- Given data:
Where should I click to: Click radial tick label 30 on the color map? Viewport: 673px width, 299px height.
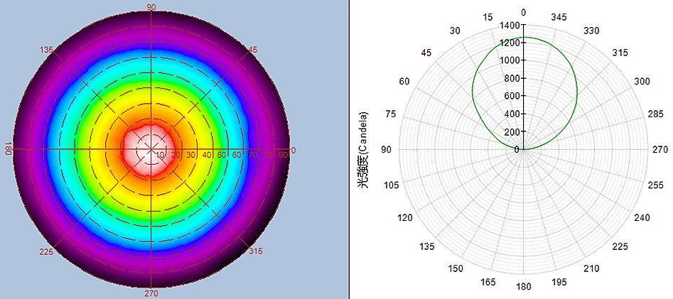192,155
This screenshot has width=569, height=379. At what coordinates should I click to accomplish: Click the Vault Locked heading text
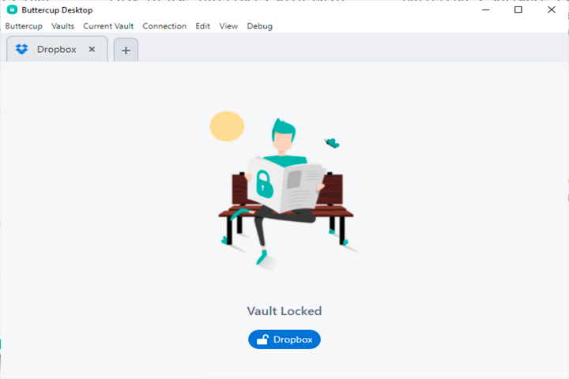[x=285, y=311]
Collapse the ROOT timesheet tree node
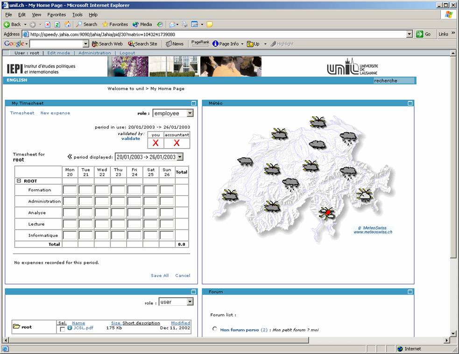The image size is (459, 354). tap(19, 181)
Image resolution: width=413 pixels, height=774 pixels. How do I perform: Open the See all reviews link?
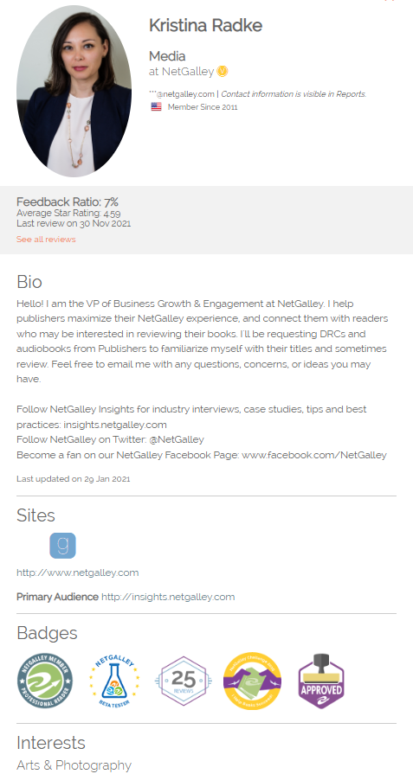46,240
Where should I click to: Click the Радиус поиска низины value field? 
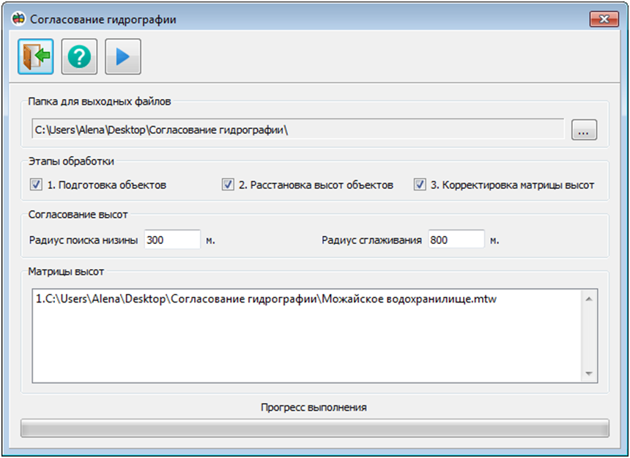point(172,240)
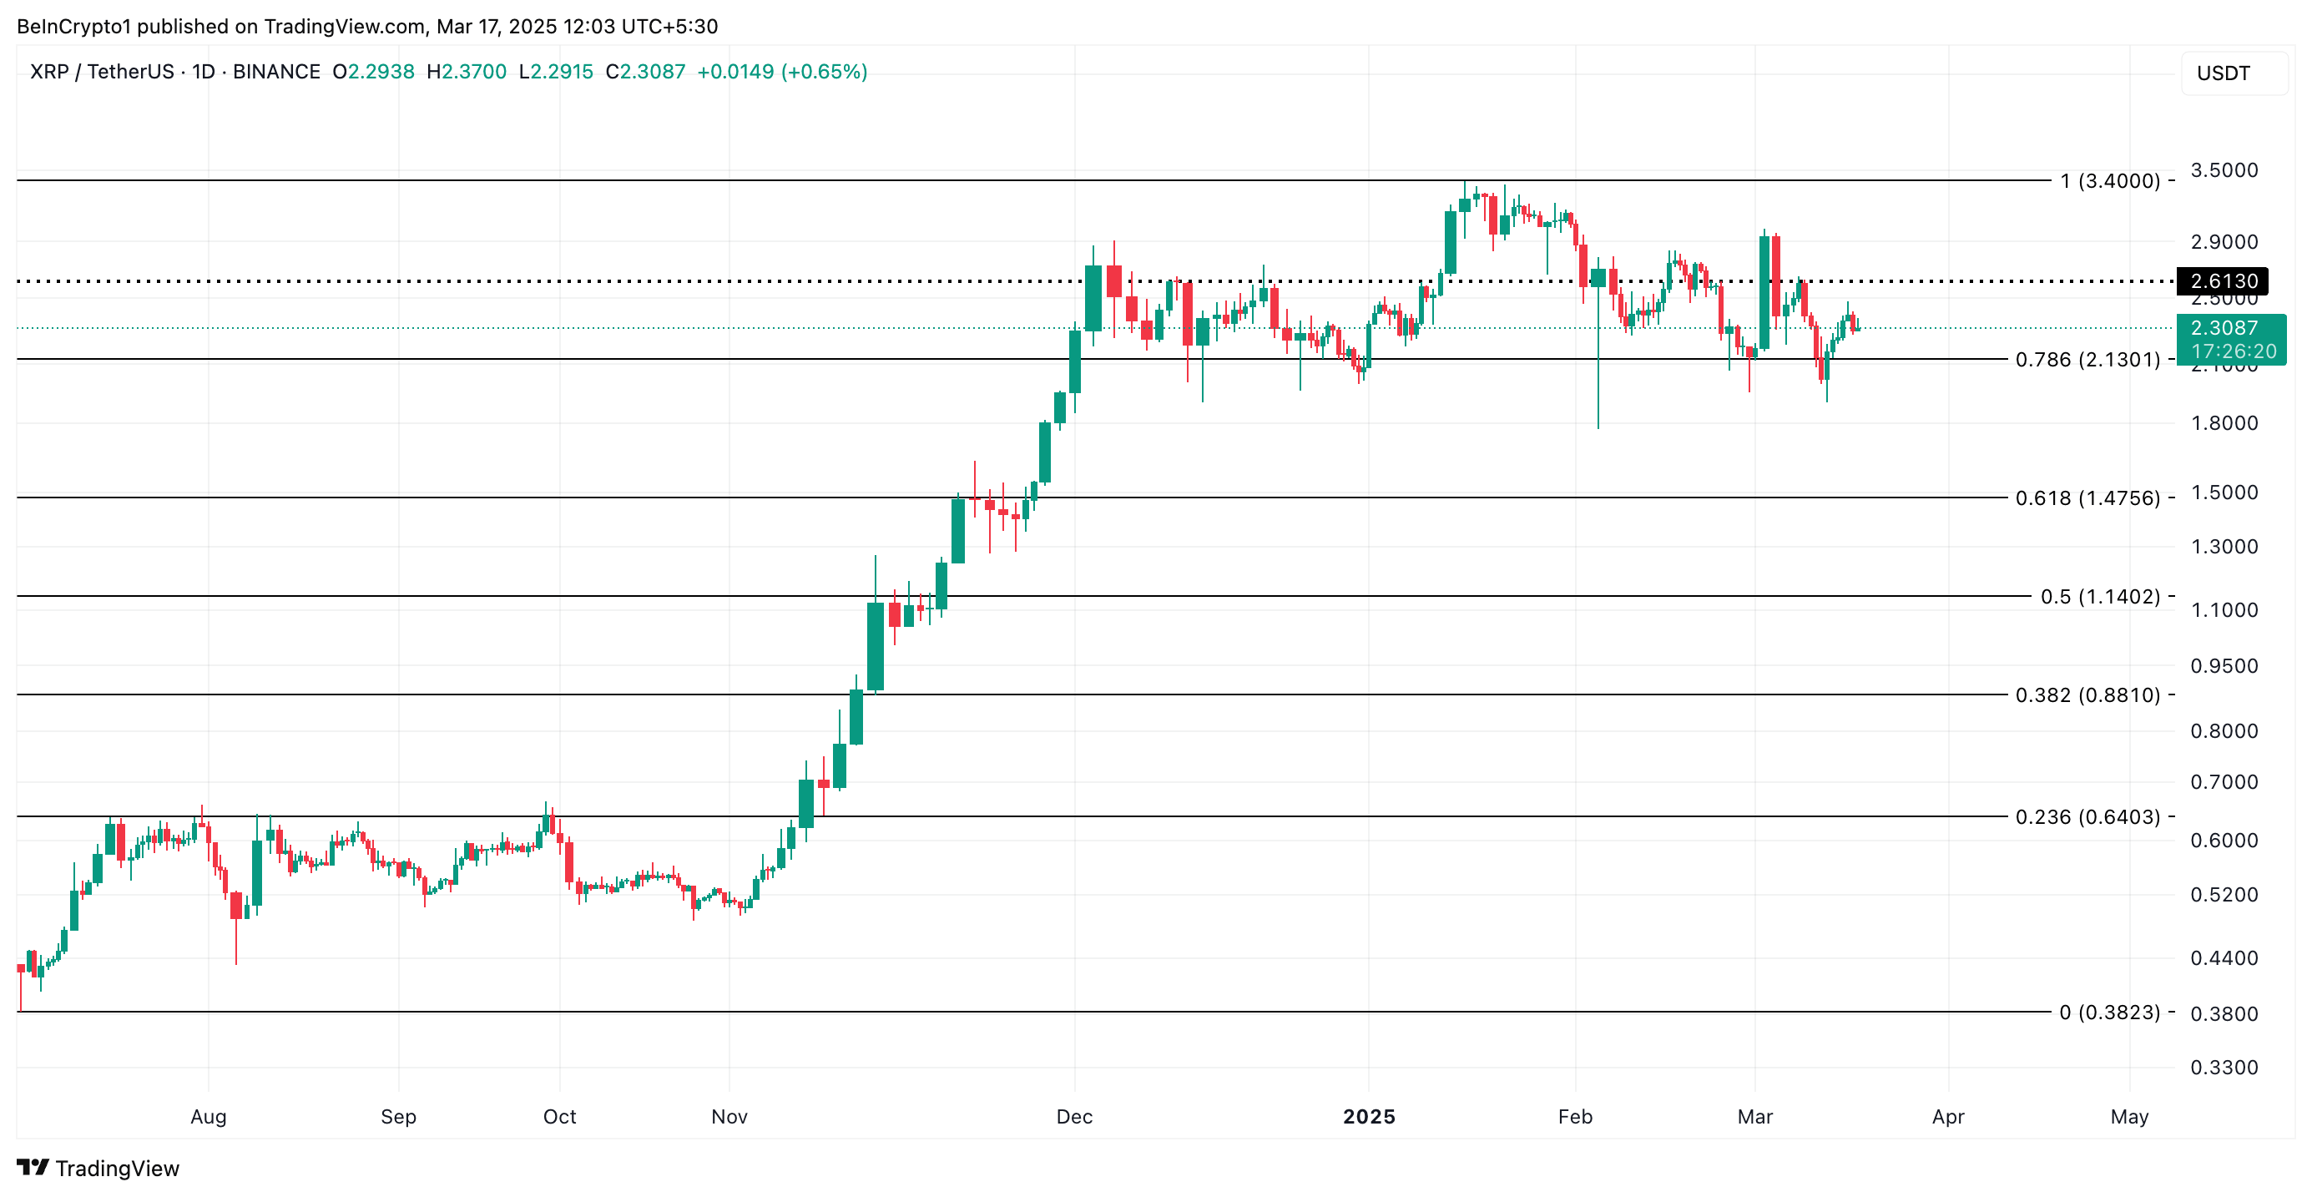Click the 0.5 (1.1402) Fibonacci label
This screenshot has width=2312, height=1197.
coord(2100,597)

- Description of the task: When you reproduce the material, keep every word exact and leave each picture out.

- Worked solution:
Where should I click to: Click radial tick label 30 on the color map? Viewport: 673px width, 299px height.
192,155
This screenshot has width=569, height=379. At what coordinates should I click to accomplish: Click the Vault Locked heading text
[x=285, y=311]
Collapse the ROOT timesheet tree node
The image size is (459, 354). tap(19, 181)
Image resolution: width=413 pixels, height=774 pixels. How do I perform: Open the See all reviews link?
46,240
Where should I click to: Click the Радиус поиска низины value field? 
point(172,240)
Click the 0.5 (1.1402) Fibonacci label
This screenshot has width=2312, height=1197.
coord(2100,597)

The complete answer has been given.